The context of this conclusion is the state's inadequate response to cyber incitement and the impossible working relationship between the police minister and the then national police commissioner, Khehla Sitole, which not only harmed the state's intelligence but also the effectiveness of the SAPS. The national joint operational and intelligence structure (NatJoints) simply failed to respond in a timely manner to security risks, information and early warnings. The condemnation of the SAPS and by implication Cele as minister runs through the report but Ramaphosa does not seem to have taken note of this.

And now in the aftermath 

The reports of the two commissions give a good overview of the events in South Africa's darkest hour since the violence that ravaged KZN in the 1990s, when an estimated 20,000 people lost their lives. However, I doubt that they will distract Ramaphosa and the ANC from the election in May.

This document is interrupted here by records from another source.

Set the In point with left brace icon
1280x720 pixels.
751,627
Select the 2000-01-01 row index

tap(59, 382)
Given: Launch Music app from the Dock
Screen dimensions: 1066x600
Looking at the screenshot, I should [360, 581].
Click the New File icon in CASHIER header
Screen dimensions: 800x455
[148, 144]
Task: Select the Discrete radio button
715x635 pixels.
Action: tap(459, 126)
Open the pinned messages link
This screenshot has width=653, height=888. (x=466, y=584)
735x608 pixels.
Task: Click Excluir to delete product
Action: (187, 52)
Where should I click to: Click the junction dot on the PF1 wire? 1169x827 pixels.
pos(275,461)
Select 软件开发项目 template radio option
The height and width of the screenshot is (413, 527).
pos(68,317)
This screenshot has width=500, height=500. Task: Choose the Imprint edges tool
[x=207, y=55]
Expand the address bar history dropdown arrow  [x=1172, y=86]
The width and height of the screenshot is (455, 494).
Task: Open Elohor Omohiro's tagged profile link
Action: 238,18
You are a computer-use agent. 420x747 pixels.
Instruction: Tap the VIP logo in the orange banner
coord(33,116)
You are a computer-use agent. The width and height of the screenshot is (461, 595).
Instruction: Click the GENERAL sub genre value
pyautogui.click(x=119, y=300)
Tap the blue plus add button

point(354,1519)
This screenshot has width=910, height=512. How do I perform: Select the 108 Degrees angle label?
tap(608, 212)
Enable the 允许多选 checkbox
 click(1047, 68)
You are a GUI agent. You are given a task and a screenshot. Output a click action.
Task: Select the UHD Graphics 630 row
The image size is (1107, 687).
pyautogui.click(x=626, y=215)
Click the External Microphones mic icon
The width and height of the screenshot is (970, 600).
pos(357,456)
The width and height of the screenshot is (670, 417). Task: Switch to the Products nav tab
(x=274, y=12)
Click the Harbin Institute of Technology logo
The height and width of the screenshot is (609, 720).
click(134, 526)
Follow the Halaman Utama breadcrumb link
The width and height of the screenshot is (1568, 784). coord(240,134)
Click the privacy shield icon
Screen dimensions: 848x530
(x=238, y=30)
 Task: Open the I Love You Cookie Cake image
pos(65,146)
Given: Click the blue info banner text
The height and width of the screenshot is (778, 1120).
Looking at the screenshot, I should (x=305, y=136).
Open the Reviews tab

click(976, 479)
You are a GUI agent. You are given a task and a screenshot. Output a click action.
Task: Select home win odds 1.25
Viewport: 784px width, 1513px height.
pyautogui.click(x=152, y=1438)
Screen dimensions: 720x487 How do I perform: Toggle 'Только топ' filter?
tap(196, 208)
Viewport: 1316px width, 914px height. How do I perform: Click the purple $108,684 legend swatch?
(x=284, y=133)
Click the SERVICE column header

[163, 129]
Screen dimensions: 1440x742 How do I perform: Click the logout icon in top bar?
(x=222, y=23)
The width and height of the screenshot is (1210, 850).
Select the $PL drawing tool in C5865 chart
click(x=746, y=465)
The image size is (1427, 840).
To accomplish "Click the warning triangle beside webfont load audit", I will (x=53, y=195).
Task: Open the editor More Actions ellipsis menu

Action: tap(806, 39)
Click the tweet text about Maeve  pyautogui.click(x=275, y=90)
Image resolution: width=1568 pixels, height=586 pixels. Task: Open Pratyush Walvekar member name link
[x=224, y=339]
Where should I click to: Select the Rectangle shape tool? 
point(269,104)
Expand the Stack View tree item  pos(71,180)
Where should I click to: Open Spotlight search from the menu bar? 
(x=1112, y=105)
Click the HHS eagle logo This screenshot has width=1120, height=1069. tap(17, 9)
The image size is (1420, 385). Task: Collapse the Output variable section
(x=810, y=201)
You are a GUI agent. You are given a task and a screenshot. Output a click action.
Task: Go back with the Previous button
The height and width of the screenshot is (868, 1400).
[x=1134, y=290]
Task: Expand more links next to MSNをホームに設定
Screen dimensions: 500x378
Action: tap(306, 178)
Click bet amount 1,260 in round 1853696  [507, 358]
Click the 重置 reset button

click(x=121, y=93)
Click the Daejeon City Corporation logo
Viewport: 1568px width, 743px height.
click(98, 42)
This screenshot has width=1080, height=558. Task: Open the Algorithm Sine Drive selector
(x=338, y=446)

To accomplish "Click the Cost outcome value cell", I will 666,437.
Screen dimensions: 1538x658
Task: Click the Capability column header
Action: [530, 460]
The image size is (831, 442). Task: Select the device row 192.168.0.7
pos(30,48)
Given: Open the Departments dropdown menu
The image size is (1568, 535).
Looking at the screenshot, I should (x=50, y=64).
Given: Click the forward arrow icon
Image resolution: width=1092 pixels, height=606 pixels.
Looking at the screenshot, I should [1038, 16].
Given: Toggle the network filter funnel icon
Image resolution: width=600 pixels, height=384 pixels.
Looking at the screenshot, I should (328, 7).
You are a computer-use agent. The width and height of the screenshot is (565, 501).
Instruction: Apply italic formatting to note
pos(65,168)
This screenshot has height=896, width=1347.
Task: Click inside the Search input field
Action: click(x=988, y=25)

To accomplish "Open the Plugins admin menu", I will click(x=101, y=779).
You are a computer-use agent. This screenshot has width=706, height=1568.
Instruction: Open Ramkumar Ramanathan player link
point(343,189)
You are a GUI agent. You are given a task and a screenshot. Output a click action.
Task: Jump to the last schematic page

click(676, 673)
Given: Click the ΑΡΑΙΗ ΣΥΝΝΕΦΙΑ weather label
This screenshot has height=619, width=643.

Without exception, individuals arrested in the aftermath of July 2021 were opportunists who wanted to keep the flames burning and fuel the criminality. It has nothing to do with a political revolution or with Zuma's arrest. There are not many researchers in South Africa who really understand the nature and origins of social unrest and apparent political violence.

What the reports do confirm is that crime, social unrest and political violence take place in a complex architecture of seemingly common interests, and therefore it is easy to buy into the illusion of a master plan. Yet it is a fallacy similar to the ironic orderliness of the Big Bang theory that leads some of us to believe that patterned regularities are the result of intelligent design.